### DIRECTIONS FOR THIS TASK
Convert the listing below, from the line containing "Image resolution: width=1280" through the line containing "Action: pyautogui.click(x=649, y=308)", inclusive, into a Markdown table with the columns Row and Text. Skip blank lines.

### EXERCISE INPUT
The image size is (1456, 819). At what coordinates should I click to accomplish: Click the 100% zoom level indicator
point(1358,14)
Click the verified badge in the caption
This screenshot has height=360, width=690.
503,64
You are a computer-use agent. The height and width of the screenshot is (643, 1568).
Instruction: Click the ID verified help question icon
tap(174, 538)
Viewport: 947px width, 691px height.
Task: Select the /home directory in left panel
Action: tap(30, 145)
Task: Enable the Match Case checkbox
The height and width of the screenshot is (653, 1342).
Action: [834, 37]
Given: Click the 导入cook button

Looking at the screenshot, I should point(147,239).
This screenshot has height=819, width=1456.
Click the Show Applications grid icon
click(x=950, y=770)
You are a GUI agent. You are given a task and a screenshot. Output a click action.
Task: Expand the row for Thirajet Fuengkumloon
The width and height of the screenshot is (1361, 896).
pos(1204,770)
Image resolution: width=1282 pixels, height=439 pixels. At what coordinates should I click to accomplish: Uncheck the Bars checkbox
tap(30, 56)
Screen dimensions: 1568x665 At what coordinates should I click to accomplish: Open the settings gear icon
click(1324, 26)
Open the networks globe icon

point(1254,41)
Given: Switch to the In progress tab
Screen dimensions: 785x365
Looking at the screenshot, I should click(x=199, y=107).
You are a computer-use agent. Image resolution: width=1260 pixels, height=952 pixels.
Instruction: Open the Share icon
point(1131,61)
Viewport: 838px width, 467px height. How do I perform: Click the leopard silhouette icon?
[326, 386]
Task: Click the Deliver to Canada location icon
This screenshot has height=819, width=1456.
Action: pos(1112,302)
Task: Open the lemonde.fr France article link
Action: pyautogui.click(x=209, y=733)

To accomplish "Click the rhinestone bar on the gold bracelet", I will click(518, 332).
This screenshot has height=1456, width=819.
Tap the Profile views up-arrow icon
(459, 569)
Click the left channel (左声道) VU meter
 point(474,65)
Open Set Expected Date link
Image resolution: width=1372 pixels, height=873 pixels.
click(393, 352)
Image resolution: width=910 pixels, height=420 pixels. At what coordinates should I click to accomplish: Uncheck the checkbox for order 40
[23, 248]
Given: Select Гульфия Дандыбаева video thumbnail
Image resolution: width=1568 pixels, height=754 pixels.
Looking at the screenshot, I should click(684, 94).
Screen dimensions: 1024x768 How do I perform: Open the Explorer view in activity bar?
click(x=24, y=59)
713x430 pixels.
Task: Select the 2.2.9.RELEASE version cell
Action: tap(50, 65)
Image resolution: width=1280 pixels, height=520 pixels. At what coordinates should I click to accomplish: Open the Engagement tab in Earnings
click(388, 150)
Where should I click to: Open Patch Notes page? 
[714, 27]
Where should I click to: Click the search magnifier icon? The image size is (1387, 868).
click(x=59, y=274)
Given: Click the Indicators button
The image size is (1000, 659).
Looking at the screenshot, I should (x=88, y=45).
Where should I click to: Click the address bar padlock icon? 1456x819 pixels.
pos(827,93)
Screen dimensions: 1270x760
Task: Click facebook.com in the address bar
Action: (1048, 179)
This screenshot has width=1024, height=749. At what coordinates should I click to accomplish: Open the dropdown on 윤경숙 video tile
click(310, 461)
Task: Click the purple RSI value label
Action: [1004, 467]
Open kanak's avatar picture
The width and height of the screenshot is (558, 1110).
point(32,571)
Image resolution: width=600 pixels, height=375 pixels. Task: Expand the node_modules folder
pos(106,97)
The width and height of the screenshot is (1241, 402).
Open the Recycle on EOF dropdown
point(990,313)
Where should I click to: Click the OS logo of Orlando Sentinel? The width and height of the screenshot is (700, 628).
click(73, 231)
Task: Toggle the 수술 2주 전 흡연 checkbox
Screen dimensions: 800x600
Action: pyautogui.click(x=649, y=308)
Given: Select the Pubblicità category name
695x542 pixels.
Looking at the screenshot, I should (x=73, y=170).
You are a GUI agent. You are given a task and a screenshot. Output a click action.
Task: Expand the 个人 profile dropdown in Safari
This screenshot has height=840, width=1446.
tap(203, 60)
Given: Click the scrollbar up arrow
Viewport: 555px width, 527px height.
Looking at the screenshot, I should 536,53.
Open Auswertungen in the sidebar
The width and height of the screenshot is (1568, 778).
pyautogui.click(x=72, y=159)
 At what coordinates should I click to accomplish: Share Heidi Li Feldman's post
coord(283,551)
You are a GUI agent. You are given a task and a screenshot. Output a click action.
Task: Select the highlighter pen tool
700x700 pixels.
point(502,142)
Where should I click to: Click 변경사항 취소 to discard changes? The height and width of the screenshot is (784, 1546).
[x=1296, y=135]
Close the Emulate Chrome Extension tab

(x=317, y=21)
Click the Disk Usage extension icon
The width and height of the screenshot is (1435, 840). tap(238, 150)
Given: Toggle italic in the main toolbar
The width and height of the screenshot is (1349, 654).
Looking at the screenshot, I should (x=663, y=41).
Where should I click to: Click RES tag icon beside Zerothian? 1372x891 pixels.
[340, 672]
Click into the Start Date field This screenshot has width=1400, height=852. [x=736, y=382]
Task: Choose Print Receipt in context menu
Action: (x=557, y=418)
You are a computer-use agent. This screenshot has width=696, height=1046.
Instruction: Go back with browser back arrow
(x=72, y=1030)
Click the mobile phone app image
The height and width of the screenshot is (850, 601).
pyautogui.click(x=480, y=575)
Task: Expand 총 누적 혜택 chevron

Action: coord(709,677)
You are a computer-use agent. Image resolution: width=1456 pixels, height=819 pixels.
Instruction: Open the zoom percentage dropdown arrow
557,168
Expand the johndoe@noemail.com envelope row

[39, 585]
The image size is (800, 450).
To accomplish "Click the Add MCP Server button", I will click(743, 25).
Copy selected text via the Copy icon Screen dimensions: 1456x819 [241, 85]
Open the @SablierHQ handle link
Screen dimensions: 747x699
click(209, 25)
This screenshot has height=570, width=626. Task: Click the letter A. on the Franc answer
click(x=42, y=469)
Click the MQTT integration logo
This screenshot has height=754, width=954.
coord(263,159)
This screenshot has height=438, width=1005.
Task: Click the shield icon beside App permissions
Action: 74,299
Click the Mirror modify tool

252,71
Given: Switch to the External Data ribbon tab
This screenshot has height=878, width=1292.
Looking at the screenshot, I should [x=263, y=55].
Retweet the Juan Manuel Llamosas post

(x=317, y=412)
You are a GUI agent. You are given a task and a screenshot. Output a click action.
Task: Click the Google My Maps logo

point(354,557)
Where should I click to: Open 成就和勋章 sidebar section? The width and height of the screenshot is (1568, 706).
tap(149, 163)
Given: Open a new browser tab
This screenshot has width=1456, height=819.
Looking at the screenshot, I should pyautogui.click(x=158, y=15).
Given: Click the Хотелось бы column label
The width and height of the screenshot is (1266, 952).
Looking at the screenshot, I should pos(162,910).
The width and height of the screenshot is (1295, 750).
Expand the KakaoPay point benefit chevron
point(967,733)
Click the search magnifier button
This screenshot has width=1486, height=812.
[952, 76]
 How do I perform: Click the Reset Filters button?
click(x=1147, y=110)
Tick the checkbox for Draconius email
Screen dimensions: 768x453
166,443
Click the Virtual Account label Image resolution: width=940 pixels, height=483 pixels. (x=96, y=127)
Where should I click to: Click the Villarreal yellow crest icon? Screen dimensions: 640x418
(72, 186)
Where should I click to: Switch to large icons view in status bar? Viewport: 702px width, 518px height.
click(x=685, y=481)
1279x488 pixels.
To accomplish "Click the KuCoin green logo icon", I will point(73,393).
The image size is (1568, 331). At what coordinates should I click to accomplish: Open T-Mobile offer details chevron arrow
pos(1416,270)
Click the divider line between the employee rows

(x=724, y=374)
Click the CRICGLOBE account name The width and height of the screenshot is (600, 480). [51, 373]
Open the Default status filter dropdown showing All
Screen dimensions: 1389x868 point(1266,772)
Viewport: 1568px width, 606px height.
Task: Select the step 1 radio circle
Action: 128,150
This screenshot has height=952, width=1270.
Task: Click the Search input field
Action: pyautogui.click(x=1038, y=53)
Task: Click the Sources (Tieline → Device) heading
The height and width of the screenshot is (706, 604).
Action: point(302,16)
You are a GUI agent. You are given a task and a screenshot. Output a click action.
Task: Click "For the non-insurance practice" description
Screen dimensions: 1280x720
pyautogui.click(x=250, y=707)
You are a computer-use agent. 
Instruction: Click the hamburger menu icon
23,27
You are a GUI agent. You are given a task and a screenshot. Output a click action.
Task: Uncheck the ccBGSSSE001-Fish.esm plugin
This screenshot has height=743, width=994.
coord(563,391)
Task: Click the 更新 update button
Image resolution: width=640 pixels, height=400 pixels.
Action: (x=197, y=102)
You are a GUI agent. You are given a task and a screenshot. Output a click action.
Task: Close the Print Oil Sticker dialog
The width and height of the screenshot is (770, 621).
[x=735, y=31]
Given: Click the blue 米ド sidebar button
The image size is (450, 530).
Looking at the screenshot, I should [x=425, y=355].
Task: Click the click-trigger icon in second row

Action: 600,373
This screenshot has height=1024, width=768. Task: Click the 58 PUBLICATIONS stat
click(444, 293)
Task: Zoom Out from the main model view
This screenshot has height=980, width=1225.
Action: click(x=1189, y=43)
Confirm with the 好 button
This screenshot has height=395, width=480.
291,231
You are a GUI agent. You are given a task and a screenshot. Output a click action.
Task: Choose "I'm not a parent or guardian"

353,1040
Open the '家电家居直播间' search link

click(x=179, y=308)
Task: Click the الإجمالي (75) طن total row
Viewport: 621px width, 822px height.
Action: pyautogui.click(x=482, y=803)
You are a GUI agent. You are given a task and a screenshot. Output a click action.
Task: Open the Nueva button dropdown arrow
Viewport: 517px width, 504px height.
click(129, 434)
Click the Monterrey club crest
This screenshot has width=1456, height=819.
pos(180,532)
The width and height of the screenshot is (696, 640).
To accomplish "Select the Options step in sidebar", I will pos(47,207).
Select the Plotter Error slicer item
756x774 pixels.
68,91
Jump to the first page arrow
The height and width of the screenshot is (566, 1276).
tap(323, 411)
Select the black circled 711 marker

### REPLY TO THE TASK
| Row | Text |
|---|---|
| 1 | Image resolution: width=1280 pixels, height=520 pixels. At what coordinates should I click to accomplish: Open the Engagement tab in Earnings |
| 2 | click(388, 150) |
| 3 | Where should I click to: Open Patch Notes page?  |
| 4 | [714, 27] |
| 5 | Where should I click to: Click the search magnifier icon? The image size is (1387, 868). |
| 6 | click(x=59, y=274) |
| 7 | Given: Click the Indicators button |
| 8 | The image size is (1000, 659). |
| 9 | Looking at the screenshot, I should (x=88, y=45). |
| 10 | Where should I click to: Click the address bar padlock icon? 1456x819 pixels. |
| 11 | pos(827,93) |
| 12 | Screen dimensions: 1270x760 |
| 13 | Task: Click facebook.com in the address bar |
| 14 | Action: (1048, 179) |
| 15 | This screenshot has width=1024, height=749. At what coordinates should I click to accomplish: Open the dropdown on 윤경숙 video tile |
| 16 | click(310, 461) |
| 17 | Task: Click the purple RSI value label |
| 18 | Action: [1004, 467] |
| 19 | Open kanak's avatar picture |
| 20 | The width and height of the screenshot is (558, 1110). |
| 21 | point(32,571) |
| 22 | Image resolution: width=600 pixels, height=375 pixels. Task: Expand the node_modules folder |
| 23 | pos(106,97) |
| 24 | The width and height of the screenshot is (1241, 402). |
| 25 | Open the Recycle on EOF dropdown |
| 26 | point(990,313) |
| 27 | Where should I click to: Click the OS logo of Orlando Sentinel? The width and height of the screenshot is (700, 628). |
| 28 | click(73, 231) |
| 29 | Task: Toggle the 수술 2주 전 흡연 checkbox |
| 30 | Screen dimensions: 800x600 |
| 31 | Action: pyautogui.click(x=649, y=308) |